*** RECORDS SUPPLIED

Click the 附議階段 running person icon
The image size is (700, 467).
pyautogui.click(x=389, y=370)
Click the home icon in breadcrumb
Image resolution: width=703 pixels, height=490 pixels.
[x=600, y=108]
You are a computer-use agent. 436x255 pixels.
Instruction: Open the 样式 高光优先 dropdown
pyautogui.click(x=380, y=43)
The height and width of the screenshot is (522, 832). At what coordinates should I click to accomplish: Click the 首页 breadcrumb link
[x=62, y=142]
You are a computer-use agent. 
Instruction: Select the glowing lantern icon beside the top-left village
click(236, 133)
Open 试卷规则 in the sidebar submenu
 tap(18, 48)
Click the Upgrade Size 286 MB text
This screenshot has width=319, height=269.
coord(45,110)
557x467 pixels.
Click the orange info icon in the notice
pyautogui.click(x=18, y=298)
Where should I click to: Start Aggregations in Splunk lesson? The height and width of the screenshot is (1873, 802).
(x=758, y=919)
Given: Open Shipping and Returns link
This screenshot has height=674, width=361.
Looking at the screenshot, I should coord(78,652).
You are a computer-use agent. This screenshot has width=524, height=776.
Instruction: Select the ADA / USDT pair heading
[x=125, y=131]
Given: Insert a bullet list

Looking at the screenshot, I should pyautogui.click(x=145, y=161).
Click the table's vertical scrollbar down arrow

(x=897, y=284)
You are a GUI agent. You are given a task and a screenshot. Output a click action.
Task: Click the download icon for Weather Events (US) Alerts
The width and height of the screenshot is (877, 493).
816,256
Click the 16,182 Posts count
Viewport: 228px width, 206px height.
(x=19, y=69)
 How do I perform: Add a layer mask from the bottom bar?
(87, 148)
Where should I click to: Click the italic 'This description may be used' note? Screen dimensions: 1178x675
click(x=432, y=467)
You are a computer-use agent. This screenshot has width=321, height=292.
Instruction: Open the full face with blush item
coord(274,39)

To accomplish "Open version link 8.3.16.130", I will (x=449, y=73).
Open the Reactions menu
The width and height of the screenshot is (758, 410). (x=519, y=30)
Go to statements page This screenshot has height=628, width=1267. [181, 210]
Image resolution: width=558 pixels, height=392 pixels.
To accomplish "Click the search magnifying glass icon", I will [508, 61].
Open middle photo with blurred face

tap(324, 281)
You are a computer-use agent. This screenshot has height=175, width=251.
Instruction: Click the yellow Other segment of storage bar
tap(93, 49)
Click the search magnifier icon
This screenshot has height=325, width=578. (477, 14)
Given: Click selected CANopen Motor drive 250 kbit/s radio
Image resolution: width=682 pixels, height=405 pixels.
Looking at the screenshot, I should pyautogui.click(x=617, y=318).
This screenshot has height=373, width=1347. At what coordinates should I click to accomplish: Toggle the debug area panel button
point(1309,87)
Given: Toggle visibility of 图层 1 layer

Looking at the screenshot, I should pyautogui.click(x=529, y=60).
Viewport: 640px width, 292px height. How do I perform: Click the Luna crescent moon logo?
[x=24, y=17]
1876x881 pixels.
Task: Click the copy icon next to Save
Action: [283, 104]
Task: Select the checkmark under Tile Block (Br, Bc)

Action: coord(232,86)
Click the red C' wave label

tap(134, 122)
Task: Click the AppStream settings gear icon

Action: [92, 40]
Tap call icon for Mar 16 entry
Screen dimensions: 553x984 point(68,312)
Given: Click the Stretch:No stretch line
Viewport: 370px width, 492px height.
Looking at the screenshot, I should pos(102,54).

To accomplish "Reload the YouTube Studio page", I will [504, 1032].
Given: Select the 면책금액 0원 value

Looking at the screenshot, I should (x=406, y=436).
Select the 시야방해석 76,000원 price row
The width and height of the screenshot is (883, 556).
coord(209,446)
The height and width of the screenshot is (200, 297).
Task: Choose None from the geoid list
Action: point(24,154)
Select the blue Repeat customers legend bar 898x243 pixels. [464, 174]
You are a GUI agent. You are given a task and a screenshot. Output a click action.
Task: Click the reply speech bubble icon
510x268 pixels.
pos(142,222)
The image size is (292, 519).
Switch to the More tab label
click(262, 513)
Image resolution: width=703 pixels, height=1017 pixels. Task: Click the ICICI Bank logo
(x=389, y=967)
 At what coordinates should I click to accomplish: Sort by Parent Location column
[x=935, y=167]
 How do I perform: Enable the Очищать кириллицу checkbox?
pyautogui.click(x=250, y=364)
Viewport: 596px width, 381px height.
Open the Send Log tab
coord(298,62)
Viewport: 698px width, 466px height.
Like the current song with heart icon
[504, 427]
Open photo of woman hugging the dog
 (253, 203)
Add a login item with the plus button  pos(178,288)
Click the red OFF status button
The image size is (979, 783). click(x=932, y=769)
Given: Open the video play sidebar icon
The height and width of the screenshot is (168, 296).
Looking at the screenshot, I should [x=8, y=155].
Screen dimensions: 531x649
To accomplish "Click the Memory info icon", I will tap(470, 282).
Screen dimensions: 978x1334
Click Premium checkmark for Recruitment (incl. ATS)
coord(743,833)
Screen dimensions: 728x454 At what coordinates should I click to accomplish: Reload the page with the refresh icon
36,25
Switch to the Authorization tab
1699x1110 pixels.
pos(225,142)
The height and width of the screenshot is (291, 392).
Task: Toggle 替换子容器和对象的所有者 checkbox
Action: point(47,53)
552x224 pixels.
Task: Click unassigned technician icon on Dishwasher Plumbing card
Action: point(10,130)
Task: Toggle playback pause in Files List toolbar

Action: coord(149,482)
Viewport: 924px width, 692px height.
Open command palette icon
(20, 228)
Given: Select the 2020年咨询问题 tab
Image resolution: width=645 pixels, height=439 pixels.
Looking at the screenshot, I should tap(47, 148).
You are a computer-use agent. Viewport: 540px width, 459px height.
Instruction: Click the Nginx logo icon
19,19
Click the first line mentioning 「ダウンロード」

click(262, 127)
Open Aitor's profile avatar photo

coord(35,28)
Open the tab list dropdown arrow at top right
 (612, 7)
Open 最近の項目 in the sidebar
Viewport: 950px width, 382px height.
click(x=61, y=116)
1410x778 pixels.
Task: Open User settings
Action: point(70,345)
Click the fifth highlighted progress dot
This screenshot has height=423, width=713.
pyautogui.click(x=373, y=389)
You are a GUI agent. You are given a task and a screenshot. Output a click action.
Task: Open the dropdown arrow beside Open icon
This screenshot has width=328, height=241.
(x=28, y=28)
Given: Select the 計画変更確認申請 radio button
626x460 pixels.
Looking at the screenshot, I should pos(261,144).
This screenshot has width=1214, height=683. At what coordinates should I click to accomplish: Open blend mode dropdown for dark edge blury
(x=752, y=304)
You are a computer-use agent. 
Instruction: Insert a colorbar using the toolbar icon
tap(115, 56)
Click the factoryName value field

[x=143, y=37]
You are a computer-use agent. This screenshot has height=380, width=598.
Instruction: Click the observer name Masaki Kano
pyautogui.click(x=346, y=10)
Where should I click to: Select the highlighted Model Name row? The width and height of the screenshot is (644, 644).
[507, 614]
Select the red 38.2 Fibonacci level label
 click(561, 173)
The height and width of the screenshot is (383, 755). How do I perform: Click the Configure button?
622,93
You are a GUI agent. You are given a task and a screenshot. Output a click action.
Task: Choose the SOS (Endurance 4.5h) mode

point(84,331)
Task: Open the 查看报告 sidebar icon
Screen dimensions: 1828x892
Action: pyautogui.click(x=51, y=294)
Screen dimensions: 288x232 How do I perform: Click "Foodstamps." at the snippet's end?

******

> ACTIVITY
A word-for-word copy of the data above is the goal, so set it all down again.

> SOLUTION FOR THIS EXERCISE
Click the 附議階段 running person icon
The image size is (700, 467).
pyautogui.click(x=389, y=370)
Click the home icon in breadcrumb
Image resolution: width=703 pixels, height=490 pixels.
[x=600, y=108]
You are a computer-use agent. 436x255 pixels.
Instruction: Open the 样式 高光优先 dropdown
pyautogui.click(x=380, y=43)
The height and width of the screenshot is (522, 832). At what coordinates should I click to accomplish: Click the 首页 breadcrumb link
[x=62, y=142]
You are a computer-use agent. 
Instruction: Select the glowing lantern icon beside the top-left village
click(236, 133)
Open 试卷规则 in the sidebar submenu
 tap(18, 48)
Click the Upgrade Size 286 MB text
This screenshot has width=319, height=269.
coord(45,110)
557x467 pixels.
Click the orange info icon in the notice
pyautogui.click(x=18, y=298)
Where should I click to: Start Aggregations in Splunk lesson? The height and width of the screenshot is (1873, 802).
(x=758, y=919)
Given: Open Shipping and Returns link
This screenshot has height=674, width=361.
Looking at the screenshot, I should coord(78,652).
You are a computer-use agent. This screenshot has width=524, height=776.
Instruction: Select the ADA / USDT pair heading
[x=125, y=131]
Given: Insert a bullet list

Looking at the screenshot, I should pyautogui.click(x=145, y=161).
Click the table's vertical scrollbar down arrow

(x=897, y=284)
You are a GUI agent. You are given a task and a screenshot. Output a click action.
Task: Click the download icon for Weather Events (US) Alerts
The width and height of the screenshot is (877, 493).
816,256
Click the 16,182 Posts count
Viewport: 228px width, 206px height.
(x=19, y=69)
 How do I perform: Add a layer mask from the bottom bar?
(87, 148)
Where should I click to: Click the italic 'This description may be used' note? Screen dimensions: 1178x675
click(x=432, y=467)
You are a computer-use agent. This screenshot has width=321, height=292.
Instruction: Open the full face with blush item
coord(274,39)

To accomplish "Open version link 8.3.16.130", I will (x=449, y=73).
Open the Reactions menu
The width and height of the screenshot is (758, 410). (x=519, y=30)
Go to statements page This screenshot has height=628, width=1267. [181, 210]
Image resolution: width=558 pixels, height=392 pixels.
To accomplish "Click the search magnifying glass icon", I will [508, 61].
Open middle photo with blurred face

tap(324, 281)
You are a computer-use agent. This screenshot has height=175, width=251.
Instruction: Click the yellow Other segment of storage bar
tap(93, 49)
Click the search magnifier icon
This screenshot has height=325, width=578. (477, 14)
Given: Click selected CANopen Motor drive 250 kbit/s radio
Image resolution: width=682 pixels, height=405 pixels.
Looking at the screenshot, I should pyautogui.click(x=617, y=318).
This screenshot has height=373, width=1347. At what coordinates should I click to accomplish: Toggle the debug area panel button
point(1309,87)
Given: Toggle visibility of 图层 1 layer

Looking at the screenshot, I should pyautogui.click(x=529, y=60).
Viewport: 640px width, 292px height. How do I perform: Click the Luna crescent moon logo?
[x=24, y=17]
1876x881 pixels.
Task: Click the copy icon next to Save
Action: [283, 104]
Task: Select the checkmark under Tile Block (Br, Bc)

Action: coord(232,86)
Click the red C' wave label

tap(134, 122)
Task: Click the AppStream settings gear icon

Action: [92, 40]
Tap call icon for Mar 16 entry
Screen dimensions: 553x984 point(68,312)
Given: Click the Stretch:No stretch line
Viewport: 370px width, 492px height.
Looking at the screenshot, I should pos(102,54).

To accomplish "Reload the YouTube Studio page", I will [504, 1032].
Given: Select the 면책금액 0원 value

Looking at the screenshot, I should (x=406, y=436).
Select the 시야방해석 76,000원 price row
The width and height of the screenshot is (883, 556).
coord(209,446)
The height and width of the screenshot is (200, 297).
Task: Choose None from the geoid list
Action: point(24,154)
Select the blue Repeat customers legend bar 898x243 pixels. [464, 174]
You are a GUI agent. You are given a task and a screenshot. Output a click action.
Task: Click the reply speech bubble icon
510x268 pixels.
pos(142,222)
The image size is (292, 519).
Switch to the More tab label
click(262, 513)
Image resolution: width=703 pixels, height=1017 pixels. Task: Click the ICICI Bank logo
(x=389, y=967)
 At what coordinates should I click to accomplish: Sort by Parent Location column
[x=935, y=167]
 How do I perform: Enable the Очищать кириллицу checkbox?
pyautogui.click(x=250, y=364)
Viewport: 596px width, 381px height.
Open the Send Log tab
coord(298,62)
Viewport: 698px width, 466px height.
Like the current song with heart icon
[504, 427]
Open photo of woman hugging the dog
 (253, 203)
Add a login item with the plus button  pos(178,288)
Click the red OFF status button
The image size is (979, 783). click(x=932, y=769)
Given: Open the video play sidebar icon
The height and width of the screenshot is (168, 296).
Looking at the screenshot, I should [x=8, y=155].
Screen dimensions: 531x649
To accomplish "Click the Memory info icon", I will tap(470, 282).
Screen dimensions: 978x1334
Click Premium checkmark for Recruitment (incl. ATS)
coord(743,833)
Screen dimensions: 728x454 At what coordinates should I click to accomplish: Reload the page with the refresh icon
36,25
Switch to the Authorization tab
1699x1110 pixels.
pos(225,142)
The height and width of the screenshot is (291, 392).
Task: Toggle 替换子容器和对象的所有者 checkbox
Action: point(47,53)
552x224 pixels.
Task: Click unassigned technician icon on Dishwasher Plumbing card
Action: point(10,130)
Task: Toggle playback pause in Files List toolbar

Action: coord(149,482)
Viewport: 924px width, 692px height.
Open command palette icon
(20, 228)
Given: Select the 2020年咨询问题 tab
Image resolution: width=645 pixels, height=439 pixels.
Looking at the screenshot, I should tap(47, 148).
You are a computer-use agent. Viewport: 540px width, 459px height.
Instruction: Click the Nginx logo icon
19,19
Click the first line mentioning 「ダウンロード」

click(262, 127)
Open Aitor's profile avatar photo

coord(35,28)
Open the tab list dropdown arrow at top right
 (612, 7)
Open 最近の項目 in the sidebar
Viewport: 950px width, 382px height.
click(x=61, y=116)
1410x778 pixels.
Task: Open User settings
Action: point(70,345)
Click the fifth highlighted progress dot
This screenshot has height=423, width=713.
pyautogui.click(x=373, y=389)
You are a GUI agent. You are given a task and a screenshot. Output a click action.
Task: Open the dropdown arrow beside Open icon
This screenshot has width=328, height=241.
(x=28, y=28)
Given: Select the 計画変更確認申請 radio button
626x460 pixels.
Looking at the screenshot, I should pos(261,144).
This screenshot has width=1214, height=683. At what coordinates should I click to accomplish: Open blend mode dropdown for dark edge blury
(x=752, y=304)
You are a computer-use agent. 
Instruction: Insert a colorbar using the toolbar icon
tap(115, 56)
Click the factoryName value field

[x=143, y=37]
You are a computer-use agent. This screenshot has height=380, width=598.
Instruction: Click the observer name Masaki Kano
pyautogui.click(x=346, y=10)
Where should I click to: Select the highlighted Model Name row? The width and height of the screenshot is (644, 644).
[507, 614]
Select the red 38.2 Fibonacci level label
 click(561, 173)
The height and width of the screenshot is (383, 755). How do I perform: Click the Configure button?
622,93
You are a GUI agent. You are given a task and a screenshot. Output a click action.
Task: Choose the SOS (Endurance 4.5h) mode

point(84,331)
Task: Open the 查看报告 sidebar icon
Screen dimensions: 1828x892
Action: pyautogui.click(x=51, y=294)
Screen dimensions: 288x232 How do I perform: Click "Foodstamps." at the snippet's end?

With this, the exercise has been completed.